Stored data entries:
↓↓↓
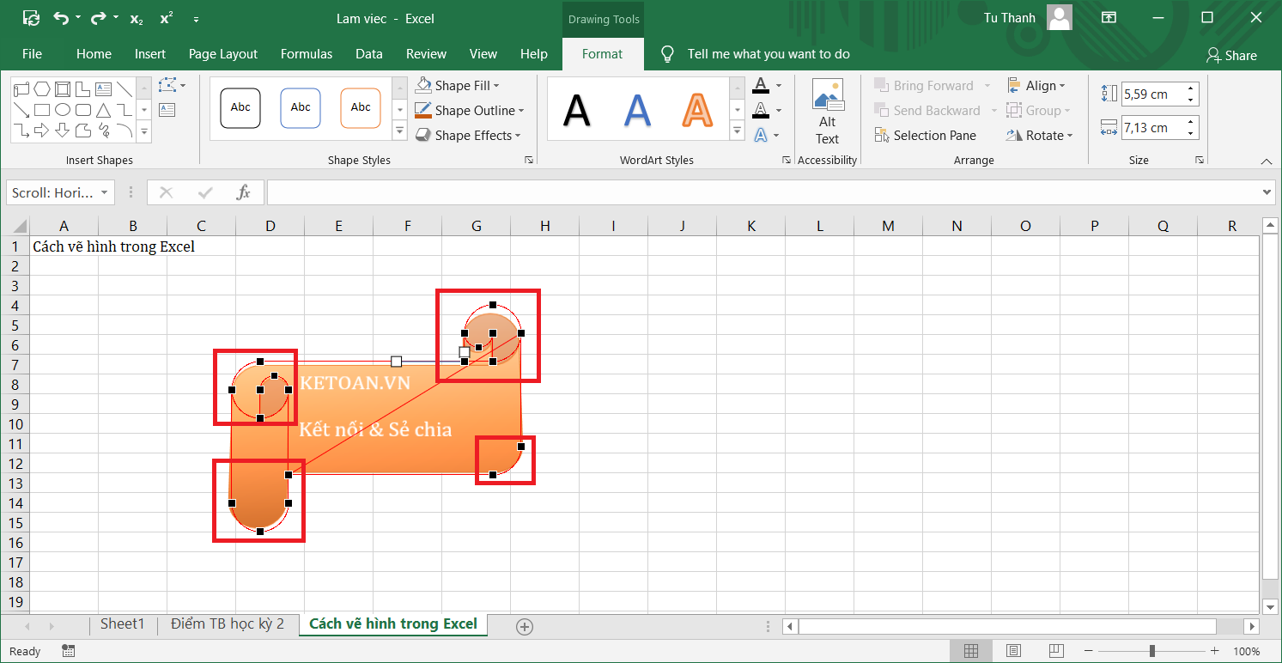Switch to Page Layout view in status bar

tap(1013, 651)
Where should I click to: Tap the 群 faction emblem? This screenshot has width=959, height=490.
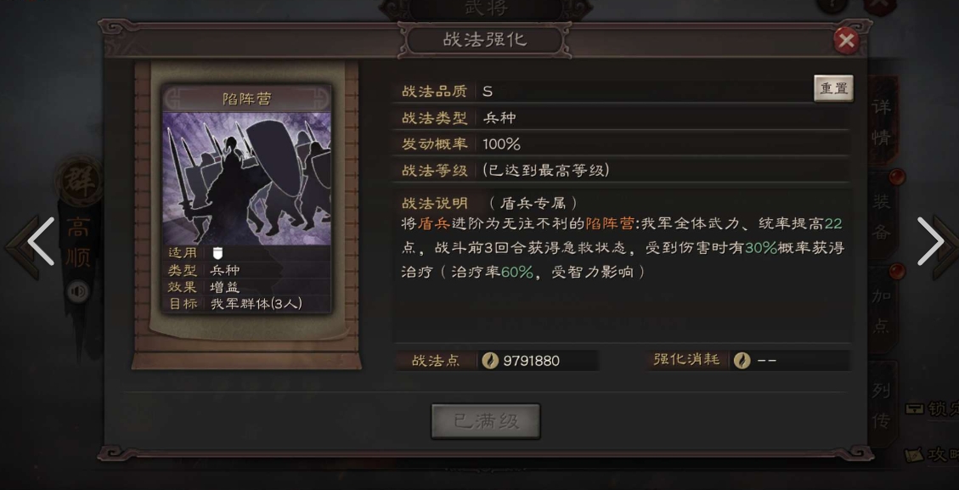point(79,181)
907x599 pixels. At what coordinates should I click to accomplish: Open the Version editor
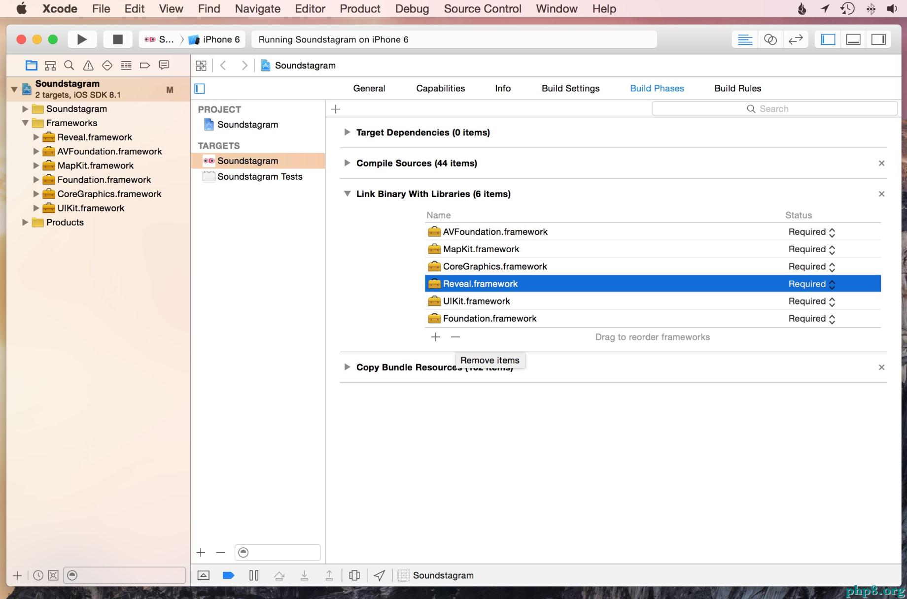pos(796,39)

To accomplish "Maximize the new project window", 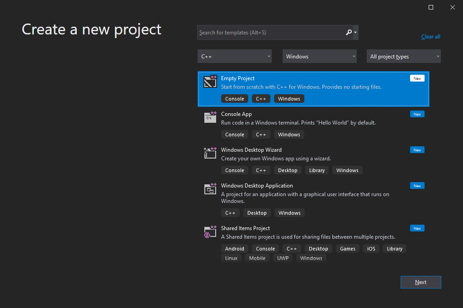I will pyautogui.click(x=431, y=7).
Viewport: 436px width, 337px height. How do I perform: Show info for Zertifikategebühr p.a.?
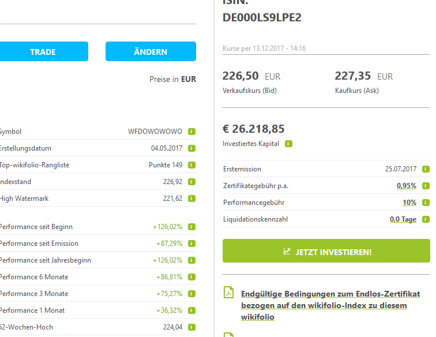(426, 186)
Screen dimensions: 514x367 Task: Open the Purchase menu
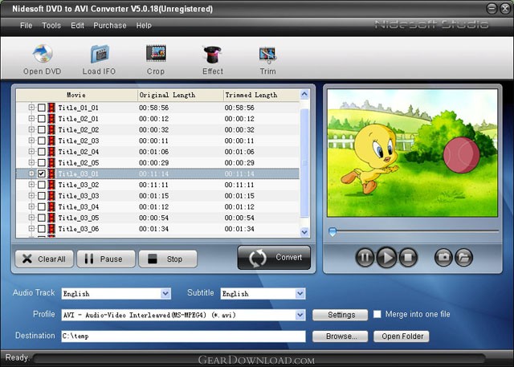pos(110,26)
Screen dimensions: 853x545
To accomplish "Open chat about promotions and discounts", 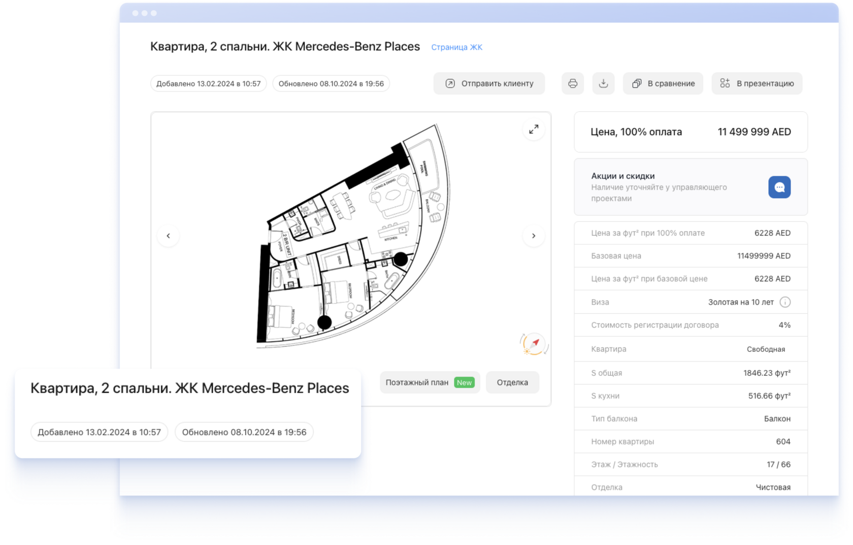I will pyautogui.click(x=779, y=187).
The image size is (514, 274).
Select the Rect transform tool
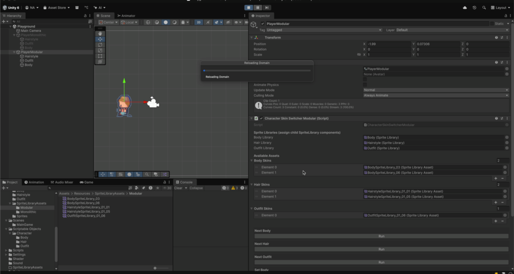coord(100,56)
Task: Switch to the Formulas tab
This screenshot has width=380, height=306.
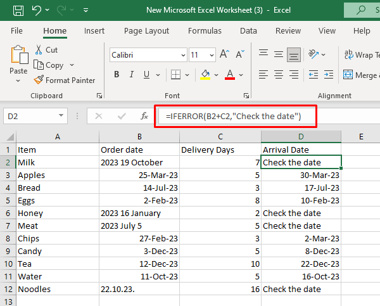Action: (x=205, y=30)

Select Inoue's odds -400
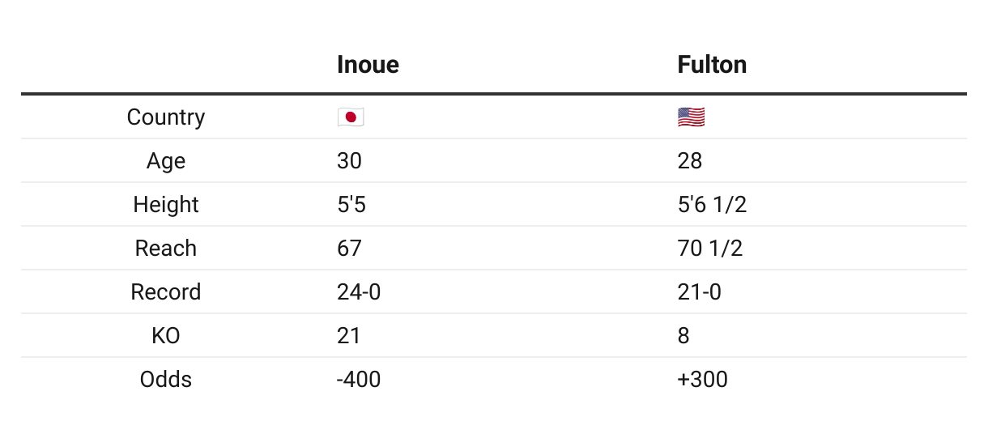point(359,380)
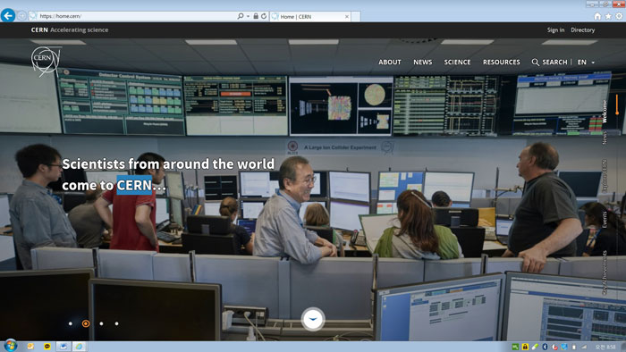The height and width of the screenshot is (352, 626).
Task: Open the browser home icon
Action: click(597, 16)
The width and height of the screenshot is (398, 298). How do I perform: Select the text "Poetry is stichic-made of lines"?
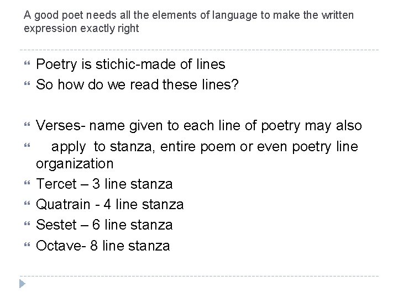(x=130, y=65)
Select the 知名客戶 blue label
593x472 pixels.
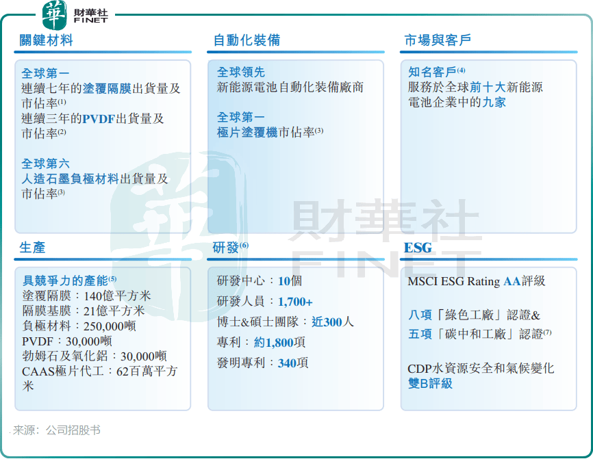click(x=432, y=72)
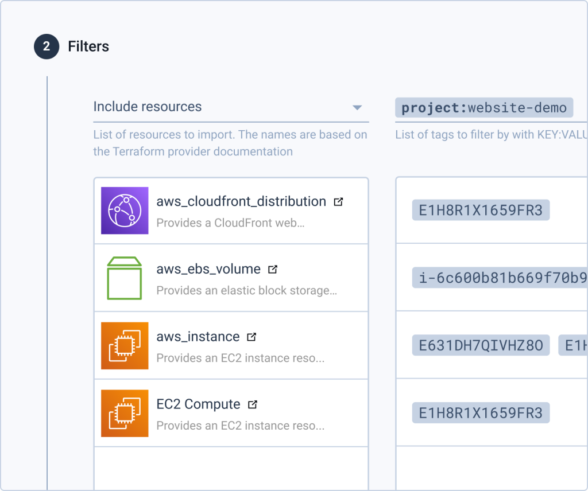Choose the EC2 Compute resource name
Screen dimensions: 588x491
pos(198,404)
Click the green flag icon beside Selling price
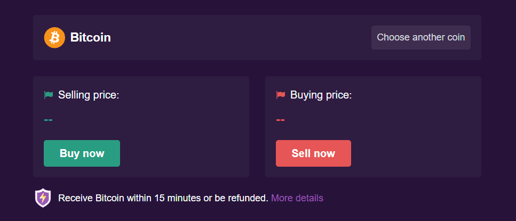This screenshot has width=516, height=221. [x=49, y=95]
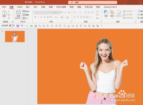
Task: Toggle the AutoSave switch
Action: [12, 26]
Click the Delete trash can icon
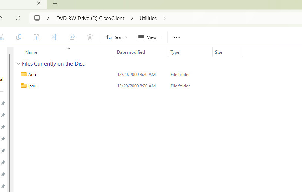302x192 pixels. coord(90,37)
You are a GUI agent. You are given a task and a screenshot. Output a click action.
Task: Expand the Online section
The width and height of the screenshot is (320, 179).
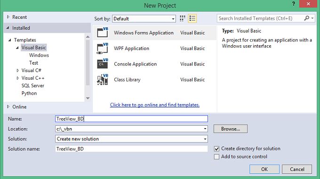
↑↑↑
→ EXERCISE
Reproduce exactly, with every picture left out, the lines from the one that contains "Task: Expand the Online section" to the final line of the records above.

→ ANSWER TO THE PROBLEM
Task: Expand the Online section
The width and height of the screenshot is (320, 179).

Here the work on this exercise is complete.